Court of Appeals of Texas, Fourth District, San Antonio

January 24, 2018

TEXAS DEPARTMENT OF AGING AND DISABILITY SERVICES dba San Antonio State Supported Living Center, Appellant
v.
Adrian COMER, Appellee

         From the 438th Judicial District Court, Bexar County, Texas Trial Court No. 2016CI12399 Honorable Rosie Alvarado, Judge Presiding

          Sitting: Karen Angelini, Justice Marialyn Barnard, Justice Patricia O. Alvarez, Justice

          MEMORANDUM OPINION

          Patricia O. Alvarez, Justice.

         Appellee Adrian Comer sued his employer, Appellant Texas Department of Aging and Disability Services (DADS), for discrimination based on his disability, failure to provide a reasonable accommodation, and retaliation. DADS's plea to the jurisdiction challenged the existence of jurisdictional facts and asserted its immunity from suit. The trial court denied the plea, and DADS appeals. Because DADS conclusively negated at least one essential element of each of Comer's claims, and Comer failed to raise a genuine issue of material fact, we reverse the trial court's order and dismiss Comer's suit for want of jurisdiction.

         Background

         Adrian Comer was employed by the Texas Department of Aging and Disability Services, a state agency that serves aging people and those with cognitive and physical disabilities. Comer worked for DADS for about sixteen years as a Direct Support Professional (DSP) at the San Antonio State Supported Living Center (SASSLC).[1] The Center provides round-the-clock care for its residents through its staff, including DSPs such as Comer. After Comer had some health issues, Comer's doctor certified that Comer was fit for duty as a DSP, but only for one eight-hour shift per day, and the shift had to be at night.

         DADS insisted that an essential function of a DSP is to work a second, consecutive eight-hour shift when needed, and that requirement applied to Comer. Comer contended that he has a disability and excusing him from the mandatory overtime policy[2] was a reasonable accommodation. DADS disagreed and would not reinstate Comer as a DSP. DADS asserts it was unable to find another job that Comer was qualified to fill, with or without a reasonable accommodation, and it terminated Comer's employment.

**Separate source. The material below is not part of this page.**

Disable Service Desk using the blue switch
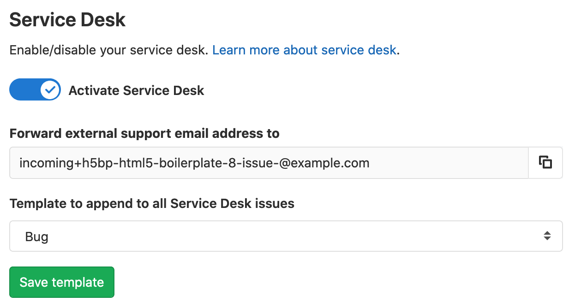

         Comer sued DADS and alleged it discriminated against him because of his disability because DADS failed to accommodate Comer's request to work only a night shift and not more than eight hours at a time. Comer also sued DADS for retaliation alleging DADS fired him because he filed an EEOC grievance about DADS's failure to provide his requested accommodation.

         In its plea to the jurisdiction, DADS argued that Comer failed to allege a prima facie case for any of his claims, its immunity from suit was not waived for any of Comer's claims, and the trial court had no jurisdiction over Comer's suit. After a hearing, the trial court denied the plea, and DADS appeals arguing that its immunity from suit was not waived.[3]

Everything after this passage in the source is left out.